I'm quite new to Netdata and also Docker Swarm. I ran Netdata for a while on single hosts but now trying to stream Netdata from workers to a manager node in a swarm environment where the manager also should act as a central Netdata instance. I'm aiming to only monitor the data from the manager.
Here's my compose file for the stack:
version: '3.2'
services:
netdata-client:
image: titpetric/netdata
hostname: "{{.Node.Hostname}}"
cap_add:
- SYS_PTRACE
security_opt:
- apparmor:unconfined
environment:
- NETDATA_STREAM_DESTINATION=control:19999
- NETDATA_STREAM_API_KEY=1x214ch15h3at1289y
- PGID=999
volumes:
- /proc:/host/proc:ro
- /sys:/host/sys:ro
- /var/run/docker.sock:/var/run/docker.sock
networks:
- netdata
deploy:
mode: global
placement:
constraints: [node.role == worker]
netdata-central:
image: titpetric/netdata
hostname: control
cap_add:
- SYS_PTRACE
security_opt:
- apparmor:unconfined
environment:
- NETDATA_API_KEY_ENABLE_1x214ch15h3at1289y=1
ports:
- '19999:19999'
volumes:
- /proc:/host/proc:ro
- /sys:/host/sys:ro
- /var/run/docker.sock:/var/run/docker.sock
networks:
- netdata
deploy:
mode: replicated
replicas: 1
placement:
constraints: [node.role == manager]
networks:
netdata:
driver: overlay
attachable: true
Netdata on the manager works fine and the container runs on the one worker node I'm testing on.

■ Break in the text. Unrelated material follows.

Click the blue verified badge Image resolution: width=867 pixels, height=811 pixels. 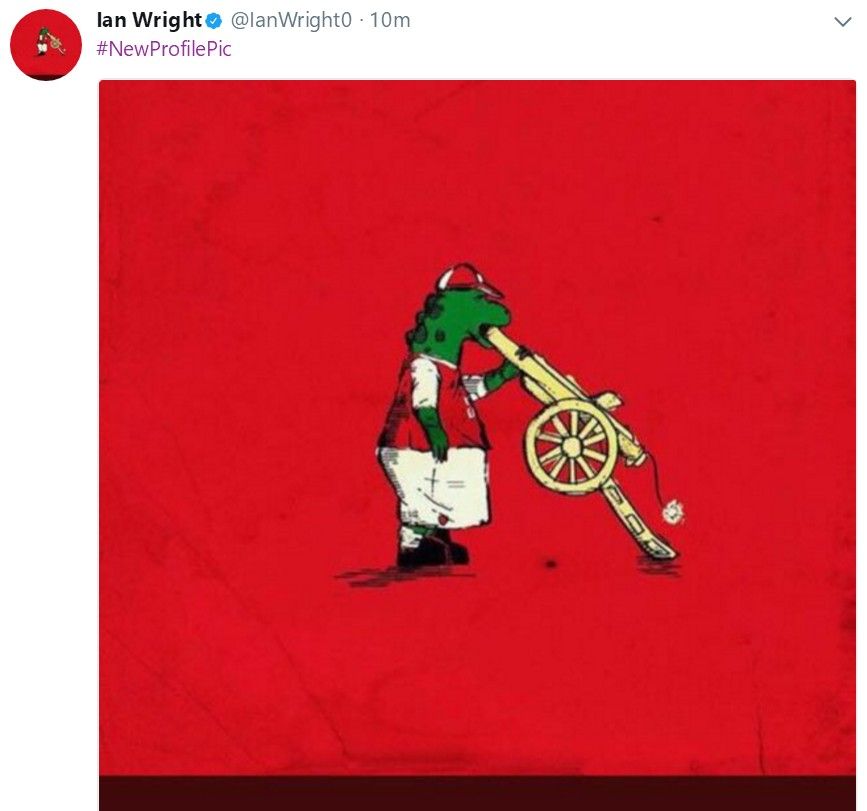(214, 22)
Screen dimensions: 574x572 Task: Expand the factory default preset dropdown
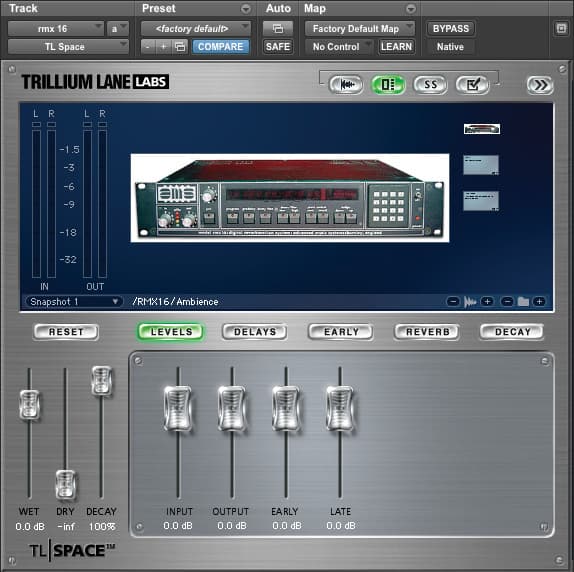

According to log output it seems to run well and gathers names from the docker containers running as it does in a local environment.
Problem is that it can't connect to the netdata-central service running on the manager.
This is the error message:
2019-01-04 08:35:28: netdata INFO : STREAM_SENDER[7] : STREAM 7 [send to control:19999]: connecting...,
2019-01-04 08:35:28: netdata ERROR : STREAM_SENDER[7] : Cannot resolve host 'control', port '19999': Name or service not known,
not sure why it can't resolve the hostname, thought it should work that way on the overlay network. Maybe there's a better way to connect and not rely on the hostname?
Any help is appreciated.
EDIT: as this question might come up - the firewall (ufw) on the control host is inactive, also I think the error message clearly points to a problem with name resolution.